Mönchengladbach Nikotin: Suchtpotenzial gleicht dem von Heroin

Mönchengladbach · Beim Deutschen Lungentag rücken die Atemwege in den Fokus. Größter Risikofaktor bleibt das Rauchen. Chefarzt Andreas Meyer von den Maria-Hilf-Kliniken fordert härteres Einschreiten der Politik.

 Andreas Meyer ist Pneumologe und Chefarzt im Maria-Hilf.

Andreas Meyer ist Pneumologe und Chefarzt im Maria-Hilf.

Foto: Maria Hilf

Andreas Meyer ist Pneumologe.

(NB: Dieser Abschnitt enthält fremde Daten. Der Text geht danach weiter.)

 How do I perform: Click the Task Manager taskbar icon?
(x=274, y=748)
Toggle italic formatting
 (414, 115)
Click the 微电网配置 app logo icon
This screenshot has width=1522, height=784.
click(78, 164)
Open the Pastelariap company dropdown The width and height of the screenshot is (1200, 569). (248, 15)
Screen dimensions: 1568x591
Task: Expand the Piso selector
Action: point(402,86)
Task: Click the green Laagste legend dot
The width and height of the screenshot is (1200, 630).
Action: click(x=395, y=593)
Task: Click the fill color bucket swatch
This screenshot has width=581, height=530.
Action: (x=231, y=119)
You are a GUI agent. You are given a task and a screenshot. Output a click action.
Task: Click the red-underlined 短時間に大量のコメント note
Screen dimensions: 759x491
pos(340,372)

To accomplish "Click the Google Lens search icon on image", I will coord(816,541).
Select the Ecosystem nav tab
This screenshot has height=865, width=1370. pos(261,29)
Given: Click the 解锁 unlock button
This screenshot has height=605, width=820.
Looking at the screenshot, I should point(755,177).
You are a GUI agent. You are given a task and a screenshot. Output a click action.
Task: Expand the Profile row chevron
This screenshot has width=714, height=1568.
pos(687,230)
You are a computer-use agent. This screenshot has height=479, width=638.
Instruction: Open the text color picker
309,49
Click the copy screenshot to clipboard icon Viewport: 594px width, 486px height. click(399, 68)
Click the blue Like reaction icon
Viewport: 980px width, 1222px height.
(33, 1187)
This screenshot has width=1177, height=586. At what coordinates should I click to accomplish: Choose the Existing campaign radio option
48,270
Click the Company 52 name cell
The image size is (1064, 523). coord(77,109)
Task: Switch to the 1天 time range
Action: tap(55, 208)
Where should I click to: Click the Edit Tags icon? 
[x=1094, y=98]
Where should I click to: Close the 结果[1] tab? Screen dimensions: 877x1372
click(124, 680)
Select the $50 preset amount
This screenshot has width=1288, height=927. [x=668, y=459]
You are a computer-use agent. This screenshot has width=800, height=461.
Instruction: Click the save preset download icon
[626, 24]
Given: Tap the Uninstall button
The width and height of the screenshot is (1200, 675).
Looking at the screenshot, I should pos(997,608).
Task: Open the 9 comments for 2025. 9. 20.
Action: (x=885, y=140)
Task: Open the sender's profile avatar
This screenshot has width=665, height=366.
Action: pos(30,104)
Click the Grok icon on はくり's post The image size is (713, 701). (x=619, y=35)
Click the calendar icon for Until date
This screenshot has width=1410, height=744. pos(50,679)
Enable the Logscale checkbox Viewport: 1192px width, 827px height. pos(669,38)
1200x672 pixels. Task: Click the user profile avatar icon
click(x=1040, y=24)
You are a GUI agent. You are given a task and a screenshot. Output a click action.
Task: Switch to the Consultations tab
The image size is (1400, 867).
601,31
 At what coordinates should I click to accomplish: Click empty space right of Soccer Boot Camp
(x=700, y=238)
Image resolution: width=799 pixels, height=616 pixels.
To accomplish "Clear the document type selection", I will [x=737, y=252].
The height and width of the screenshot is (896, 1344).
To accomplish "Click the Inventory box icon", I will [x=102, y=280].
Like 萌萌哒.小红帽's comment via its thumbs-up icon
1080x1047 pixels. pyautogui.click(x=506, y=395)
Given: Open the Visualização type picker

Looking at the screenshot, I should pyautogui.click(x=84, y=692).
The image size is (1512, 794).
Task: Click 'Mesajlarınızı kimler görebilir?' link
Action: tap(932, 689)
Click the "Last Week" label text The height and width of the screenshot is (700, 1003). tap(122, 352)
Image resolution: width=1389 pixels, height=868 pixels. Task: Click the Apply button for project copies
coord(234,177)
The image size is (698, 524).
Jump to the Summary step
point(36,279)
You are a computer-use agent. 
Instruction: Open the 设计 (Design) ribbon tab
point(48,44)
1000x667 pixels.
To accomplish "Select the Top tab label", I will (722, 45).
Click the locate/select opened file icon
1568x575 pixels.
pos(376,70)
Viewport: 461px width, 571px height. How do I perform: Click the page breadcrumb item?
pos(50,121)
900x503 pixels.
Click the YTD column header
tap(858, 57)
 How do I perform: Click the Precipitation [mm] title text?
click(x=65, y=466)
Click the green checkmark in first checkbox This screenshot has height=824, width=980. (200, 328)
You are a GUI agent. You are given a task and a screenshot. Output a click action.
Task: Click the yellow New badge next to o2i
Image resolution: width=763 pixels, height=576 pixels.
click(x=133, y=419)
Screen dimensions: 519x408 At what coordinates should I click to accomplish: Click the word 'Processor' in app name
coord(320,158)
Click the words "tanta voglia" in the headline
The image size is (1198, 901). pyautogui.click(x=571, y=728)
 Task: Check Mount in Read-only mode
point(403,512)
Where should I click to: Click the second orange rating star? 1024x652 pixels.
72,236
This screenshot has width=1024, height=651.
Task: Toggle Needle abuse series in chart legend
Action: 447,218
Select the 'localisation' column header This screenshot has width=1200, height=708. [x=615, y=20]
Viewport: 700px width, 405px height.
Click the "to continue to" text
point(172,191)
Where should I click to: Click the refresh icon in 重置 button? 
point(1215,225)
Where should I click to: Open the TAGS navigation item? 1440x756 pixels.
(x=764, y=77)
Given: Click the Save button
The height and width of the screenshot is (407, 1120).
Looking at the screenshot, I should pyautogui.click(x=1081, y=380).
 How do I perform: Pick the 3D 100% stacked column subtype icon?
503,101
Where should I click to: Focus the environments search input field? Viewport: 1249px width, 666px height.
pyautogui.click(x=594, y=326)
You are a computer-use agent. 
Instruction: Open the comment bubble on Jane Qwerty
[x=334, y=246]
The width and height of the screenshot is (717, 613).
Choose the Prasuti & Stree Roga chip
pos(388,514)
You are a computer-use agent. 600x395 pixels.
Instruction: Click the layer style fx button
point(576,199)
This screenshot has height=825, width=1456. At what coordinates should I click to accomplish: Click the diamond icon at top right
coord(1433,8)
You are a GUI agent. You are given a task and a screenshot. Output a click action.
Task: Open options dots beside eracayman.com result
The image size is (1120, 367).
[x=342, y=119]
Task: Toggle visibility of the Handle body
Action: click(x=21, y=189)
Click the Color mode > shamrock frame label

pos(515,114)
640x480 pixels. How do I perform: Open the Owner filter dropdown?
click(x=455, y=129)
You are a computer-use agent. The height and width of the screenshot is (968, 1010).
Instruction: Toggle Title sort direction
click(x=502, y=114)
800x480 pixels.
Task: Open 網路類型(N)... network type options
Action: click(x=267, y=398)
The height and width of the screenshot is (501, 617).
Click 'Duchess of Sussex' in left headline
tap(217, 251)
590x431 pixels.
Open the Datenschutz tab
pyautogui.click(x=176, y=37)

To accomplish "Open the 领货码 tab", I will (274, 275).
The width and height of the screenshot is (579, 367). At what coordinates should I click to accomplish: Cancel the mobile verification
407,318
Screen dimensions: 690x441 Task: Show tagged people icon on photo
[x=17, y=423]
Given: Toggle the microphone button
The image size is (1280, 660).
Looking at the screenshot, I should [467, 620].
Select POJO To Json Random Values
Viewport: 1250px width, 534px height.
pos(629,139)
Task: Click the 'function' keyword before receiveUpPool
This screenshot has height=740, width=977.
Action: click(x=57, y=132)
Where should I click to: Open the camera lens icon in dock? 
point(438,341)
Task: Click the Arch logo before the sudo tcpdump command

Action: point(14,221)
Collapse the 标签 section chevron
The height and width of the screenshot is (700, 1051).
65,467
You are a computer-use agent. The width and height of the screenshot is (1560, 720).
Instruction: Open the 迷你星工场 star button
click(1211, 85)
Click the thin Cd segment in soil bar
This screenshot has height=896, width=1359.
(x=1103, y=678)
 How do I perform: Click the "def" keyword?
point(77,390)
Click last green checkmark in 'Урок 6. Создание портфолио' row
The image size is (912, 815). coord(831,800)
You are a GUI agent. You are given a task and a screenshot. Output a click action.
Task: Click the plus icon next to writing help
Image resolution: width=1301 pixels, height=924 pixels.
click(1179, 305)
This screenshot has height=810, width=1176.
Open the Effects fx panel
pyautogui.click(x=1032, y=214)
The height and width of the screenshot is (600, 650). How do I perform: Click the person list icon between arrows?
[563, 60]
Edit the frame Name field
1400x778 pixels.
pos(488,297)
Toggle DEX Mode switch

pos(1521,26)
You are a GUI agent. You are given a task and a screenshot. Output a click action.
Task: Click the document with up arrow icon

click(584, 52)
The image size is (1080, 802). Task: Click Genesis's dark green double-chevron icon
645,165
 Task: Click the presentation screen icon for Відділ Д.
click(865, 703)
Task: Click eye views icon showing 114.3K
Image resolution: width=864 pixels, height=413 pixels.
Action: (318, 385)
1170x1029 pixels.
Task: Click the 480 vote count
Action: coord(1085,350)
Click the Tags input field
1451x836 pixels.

Er weiß um die Bedeutung der Lunge und kennt die Krankheiten, die unser Atemorgan befallen können. Deshalb ist er regelmäßig mit dabei, wenn im Rahmen des Deutschen Lungentages auf dieses zentrale Organ des menschlichen Körpers aufmerksam gemacht wird. "Auf die Lunge muss man genauso achten wie auf das Herz", stellt er fest. "Die Lunge ist das Organ, das den intensivsten Kontakt zur Umwelt hat."

Deshalb konnte man sich jetzt auf dem Alten Markt beim 20. Deutschen Lungentag einem Lungenfunktionstest unterziehen, aber auch über Prävention und Raucherentwöhnung informieren. Letzteres mit gutem Grund. "Bei einundzwanzig Krankheiten ist Rauchen einer der wichtigsten Risikofaktoren", sagt der Chefarzt der Pneumologie des Maria Hilf. Raucher sterben durchschnittlich bis zu zehn Jahre früher als Nichtraucher - an Lungenkrebs, Herzinfarkten oder Schlaganfällen. Die chronische Lungenkrankheit COPD belegt den sechsten Platz der tödlichen Krankheiten in Deutschland. Trotz alledem rauchen immer noch 25 Prozent der Deutschen. Wer einmal anfängt, hat es allerdings auch schwer, wieder aufzuhören. "Nikotin hat das gleiche Suchtpotenzial wie Heroin", erklärt Chefarzt Meyer. "Es macht enorm abhängig." Dennoch: Wer gesund bleiben und alt werden will, sollte aufhören. Der entscheidende Punkt sei der Wille: Der Raucher müsse den festen Entschluss fassen, aufzuhören, sagt Meyer. Hilfreich bei der Entwöhnung sind nach der Erfahrung des Mediziners Nikotinersatzpräparate wie Kaugummi, Pflaster oder Spray.

In Deutschland werden diese verhältnismäßig teuren Ersatzprodukte allerdings nicht von den Krankenkassen übernommen, sondern als Lifestyle-Produkte eingeordnet, die von den Patienten selbst gezahlt werden müssen. Trotzdem: "Die meisten brauchen das", sagt Meyer. Dazu kommen Entwöhnungskurse, wie sie auch das Maria Hilf anbietet. Hier geht es um Verhaltensschulung, um das Erkennen der Muster und Mechanismen, die sich mit dem Rauchen verbinden. Und natürlich auch darum, sich in der Gruppe gegenseitig zu unterstützen. Diese Kurse haben eine relativ hohe Erfolgsquote: Nach einem Jahr sind immer noch 45 Prozent beim Nichtrauchen geblieben.

Noch wichtiger aber ist und bleibt die Prävention. "Wir müssen in den Schulen aufklären", unterstreicht Meyer. Wer als Jugendlicher nicht mit dem Rauchen anfängt, wird das auch im späteren Leben mit hoher Wahrscheinlichkeit nicht tun, sich damit eine Menge gesundheitlicher Probleme ersparen und die eigene Lebenszeit um ein Jahrzehnt verlängern. Auch die Politik bleibt gefordert. Deutschland ist neben Österreich das einzige Land, in dem es Zigarettenautomaten gibt, die den Zugang sehr erleichtern.

Im Gegensatz dazu hat sich Norwegen das Ziel gesetzt, bis 2030 rauchfrei zu sein. Die Preise für Zigaretten wurden dort stark angehoben, die Zigaretten selbst in den Läden aus dem Blickfeld verbannt. Eine konsequente Politik, von der Deutschland noch weit entfernt ist.